I generally like winter. Toboganning with the kids, snowshoeing, x-country skiing, it's all great. But I can do without the -35°C temps that Winnipeg so regularly experiences. I actually miss New Brunswick winters, with tons of snow but milder temperatures.


----------



## cdub66 (Dec 13, 2007)

Don't like it much at all.

Problem is, every time I get grumpy enough about the crap weather and try to figure out where to move, I come up empty.


----------



## rebeldog (Dec 24, 2008)

LOVE WINTER ? oh that's just wrong can't ride a motorcycle


----------



## devnulljp (Mar 18, 2008)

I'm beginning to think the premise of the question nedsto be rephrased: "Do you love or hate shovelling snow?"


----------



## MaxWedge (Feb 24, 2006)

*I've had enough winter*

Okay this cold snap was supposed to be three days. It's going on to six weeks. There's no sense in even checking the temperature. It's always between 20-30 below zero. It's supposed to warm up to -16 in the next few days. Yeah, right. Maybe by mid March.


----------



## devnulljp (Mar 18, 2008)

Shepody said:


> I generally like winter. Toboganning with the kids, snowshoeing, x-country skiing, it's all great. But I can do without the -35°C temps that Winnipeg so regularly experiences. I actually miss New Brunswick winters, with tons of snow but milder temperatures.


I get the feeling you're doing it right! It' a PitA if you insist on trying to go about your daily routine as though it wasn't subzero and buried in snow and ice outside, but roll with it, get prepared (something I'm terrible at), and do season-appropriate stuff and it can be fun. Snowshoes is a great idea BTW...makes mental note to get some for next year. A toboggan for the wee fella too.

UPDATE: Wife hit patch of ice and dropped car into ditch tonight. I hate winter


----------



## Geek (Jun 5, 2007)

Chilliwack went from a metre of snow to a metre of water in several places. 170mm of rain in 48 hours + plugged drains + melting snow = WICKED!


----------



## Guest (Jan 10, 2009)

I don't mind any of the seasons, I've found things I love about all of them 

(Before any of you jump in and point out that Australian winters are mild & I don't know what I'm in for, I've lived in Munich, Germany which has a colder winter than Toronto :smile: I'm ready)


----------



## devnulljp (Mar 18, 2008)

araT said:


> I don't mind any of the seasons, I've found things I love about all of them
> 
> (Before any of you jump in and point out that Australian winters are mild & I don't know what I'm in for, I've lived in Munich, Germany which has a colder winter than Toronto :smile: I'm ready)

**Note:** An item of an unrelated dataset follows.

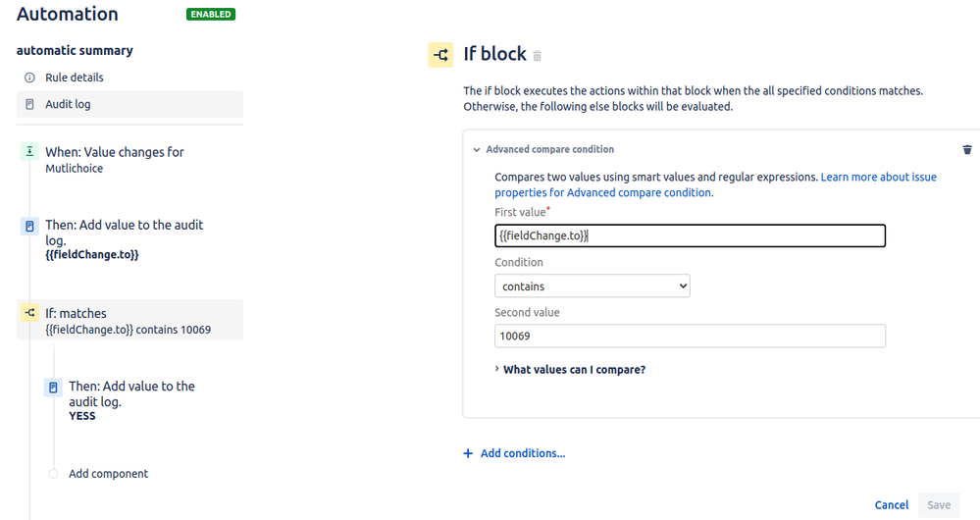The width and height of the screenshot is (980, 520).
Task: Click the Second value field containing 10069
Action: (690, 337)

EDIT: I can't believe my 2000th post was the Canadian beer fridge.


----------



## Steadfastly (Nov 14, 2008)

devnulljp said:


> EDIT: I can't believe my 2000th post was the Canadian beer fridge.


That is hilarious!kksjur


----------



## Guest (Jan 11, 2009)

Bwahahahahaa love it, hilarious!


----------



## rebeldog (Dec 24, 2008)

*Winter Sucks*

I would rather be riding







[/IMG]


----------



## Starbuck (Jun 15, 2007)

Well mostly I'm somewhat ambivalent about winter. Don't love it, don't hate it, but heck this is Canada. You take the good with the bad right? 

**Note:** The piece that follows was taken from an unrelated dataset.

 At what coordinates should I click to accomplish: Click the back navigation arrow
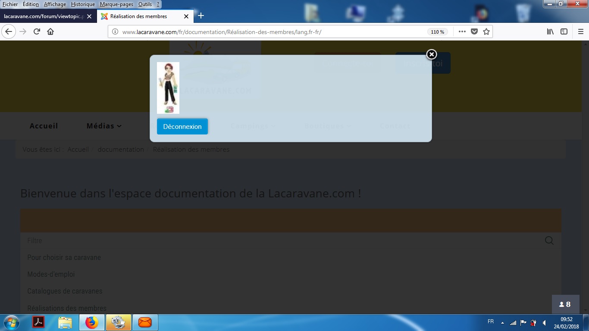point(9,31)
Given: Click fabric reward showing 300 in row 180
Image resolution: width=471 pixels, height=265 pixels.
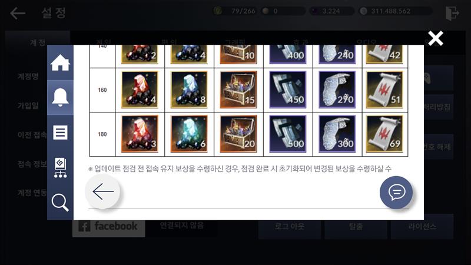Looking at the screenshot, I should pos(337,134).
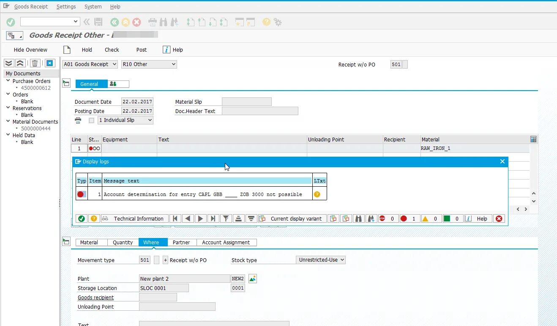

Today I'm just really wishing for sunshine. I have the February blahs and it's not even February! I'm wishing for warmer temps so I can hang out on the back deck enjoying the view while I strum away. Heck, I'll even take one of those crisp sparkly days after fresh snow in March!


----------



## Michelle (Aug 21, 2006)

rebeldog said:


> I would rather be riding
> 
> 
> 
> ...


Yeah, me too....










But this is what I'm doin' today so it's not so bad:










:wave:


----------



## rebeldog (Dec 24, 2008)

*Winter sucks*








Nice ride Michelle here is mine


----------



## Michelle (Aug 21, 2006)

Nice color on that ACE RD. Won't be long now. I plan to do some mods like the headlight-starter button-light bar rewiring, gotta do the idle mixture thing 'cause I have the hole-saw mod done, I think that's about it....


----------



## nitehawk55 (Sep 19, 2007)

I think the winter is making members on here grumpy , I've noticed some changes in attitude of late 9kkhhd


----------



## Luke98 (Mar 4, 2007)

Shoveling sucks, Extreme cold sucks, other than that it's not too bad


----------



## rebeldog (Dec 24, 2008)

Michelle said:


> Nice color on that ACE RD. Won't be long now. I plan to do some mods like the headlight-starter button-light bar rewiring, gotta do the idle mixture thing 'cause I have the hole-saw mod done, I think that's about it....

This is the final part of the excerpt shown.